### Work instruction
Write out the entries, please, from the line containing "The height and width of the screenshot is (560, 747)." through their final line, exactly and with nothing else.

==========

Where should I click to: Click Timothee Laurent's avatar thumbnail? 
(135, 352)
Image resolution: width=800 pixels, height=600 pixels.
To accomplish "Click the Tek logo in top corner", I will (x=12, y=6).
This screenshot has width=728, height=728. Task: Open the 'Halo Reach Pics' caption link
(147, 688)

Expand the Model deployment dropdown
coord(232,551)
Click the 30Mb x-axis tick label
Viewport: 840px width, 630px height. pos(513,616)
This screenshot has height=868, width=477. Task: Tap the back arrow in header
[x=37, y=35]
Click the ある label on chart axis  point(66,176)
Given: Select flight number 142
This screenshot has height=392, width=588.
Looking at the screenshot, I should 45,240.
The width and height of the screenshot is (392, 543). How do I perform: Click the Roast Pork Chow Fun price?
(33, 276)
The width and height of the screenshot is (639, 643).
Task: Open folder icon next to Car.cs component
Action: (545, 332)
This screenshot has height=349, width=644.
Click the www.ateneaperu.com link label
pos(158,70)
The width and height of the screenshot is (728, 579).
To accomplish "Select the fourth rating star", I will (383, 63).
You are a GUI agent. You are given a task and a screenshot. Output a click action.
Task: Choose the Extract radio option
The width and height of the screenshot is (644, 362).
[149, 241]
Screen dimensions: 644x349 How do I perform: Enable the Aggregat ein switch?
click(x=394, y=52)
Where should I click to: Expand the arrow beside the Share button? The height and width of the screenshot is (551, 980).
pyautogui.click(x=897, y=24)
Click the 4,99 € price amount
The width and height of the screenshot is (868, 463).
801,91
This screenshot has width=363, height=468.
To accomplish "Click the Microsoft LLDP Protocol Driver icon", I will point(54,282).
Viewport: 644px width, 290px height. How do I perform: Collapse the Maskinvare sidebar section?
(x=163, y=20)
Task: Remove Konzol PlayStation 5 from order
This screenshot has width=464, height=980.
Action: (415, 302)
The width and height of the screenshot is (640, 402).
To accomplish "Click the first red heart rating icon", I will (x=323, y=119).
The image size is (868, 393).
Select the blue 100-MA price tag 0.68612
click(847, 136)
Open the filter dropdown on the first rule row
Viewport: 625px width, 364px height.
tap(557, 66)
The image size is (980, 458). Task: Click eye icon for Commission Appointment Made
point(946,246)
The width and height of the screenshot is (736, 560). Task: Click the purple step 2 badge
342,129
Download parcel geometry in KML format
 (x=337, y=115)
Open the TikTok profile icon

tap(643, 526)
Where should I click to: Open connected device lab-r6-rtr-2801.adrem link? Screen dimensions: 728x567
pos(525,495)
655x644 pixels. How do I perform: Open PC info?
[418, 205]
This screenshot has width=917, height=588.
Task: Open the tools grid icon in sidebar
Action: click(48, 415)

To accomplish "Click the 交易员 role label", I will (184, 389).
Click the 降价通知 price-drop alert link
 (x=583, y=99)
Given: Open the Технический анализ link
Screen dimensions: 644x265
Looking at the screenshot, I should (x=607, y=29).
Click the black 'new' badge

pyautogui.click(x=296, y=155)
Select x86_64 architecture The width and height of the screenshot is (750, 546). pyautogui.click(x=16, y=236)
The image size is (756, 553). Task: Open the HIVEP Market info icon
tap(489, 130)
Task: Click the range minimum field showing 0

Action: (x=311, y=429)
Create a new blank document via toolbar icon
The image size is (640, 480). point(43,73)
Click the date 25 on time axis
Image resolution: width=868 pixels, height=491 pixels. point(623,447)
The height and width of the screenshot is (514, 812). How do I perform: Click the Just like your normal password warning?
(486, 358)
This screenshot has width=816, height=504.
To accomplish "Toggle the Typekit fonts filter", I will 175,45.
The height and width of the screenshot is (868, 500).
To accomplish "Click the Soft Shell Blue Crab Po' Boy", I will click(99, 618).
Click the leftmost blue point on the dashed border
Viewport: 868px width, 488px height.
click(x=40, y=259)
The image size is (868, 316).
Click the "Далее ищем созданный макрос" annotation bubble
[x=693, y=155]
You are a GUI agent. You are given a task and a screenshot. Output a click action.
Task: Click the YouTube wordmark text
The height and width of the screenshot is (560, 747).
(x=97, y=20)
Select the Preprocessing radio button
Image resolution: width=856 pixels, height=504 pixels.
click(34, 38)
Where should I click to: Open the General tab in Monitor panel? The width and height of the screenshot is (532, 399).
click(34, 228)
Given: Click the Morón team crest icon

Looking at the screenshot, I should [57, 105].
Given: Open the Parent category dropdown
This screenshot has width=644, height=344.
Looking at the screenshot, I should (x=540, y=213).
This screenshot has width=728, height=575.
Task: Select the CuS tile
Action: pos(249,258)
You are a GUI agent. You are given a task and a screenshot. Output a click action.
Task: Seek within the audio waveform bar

==========

### Solution to this problem
The height and width of the screenshot is (560, 747).
(x=97, y=20)
Select the Preprocessing radio button
Image resolution: width=856 pixels, height=504 pixels.
click(34, 38)
Where should I click to: Open the General tab in Monitor panel? The width and height of the screenshot is (532, 399).
click(34, 228)
Given: Click the Morón team crest icon

Looking at the screenshot, I should [57, 105].
Given: Open the Parent category dropdown
This screenshot has width=644, height=344.
Looking at the screenshot, I should (x=540, y=213).
This screenshot has width=728, height=575.
Task: Select the CuS tile
Action: pos(249,258)
You are a GUI agent. You are given a task and a screenshot. Output a click action.
Task: Seek within the audio waveform bar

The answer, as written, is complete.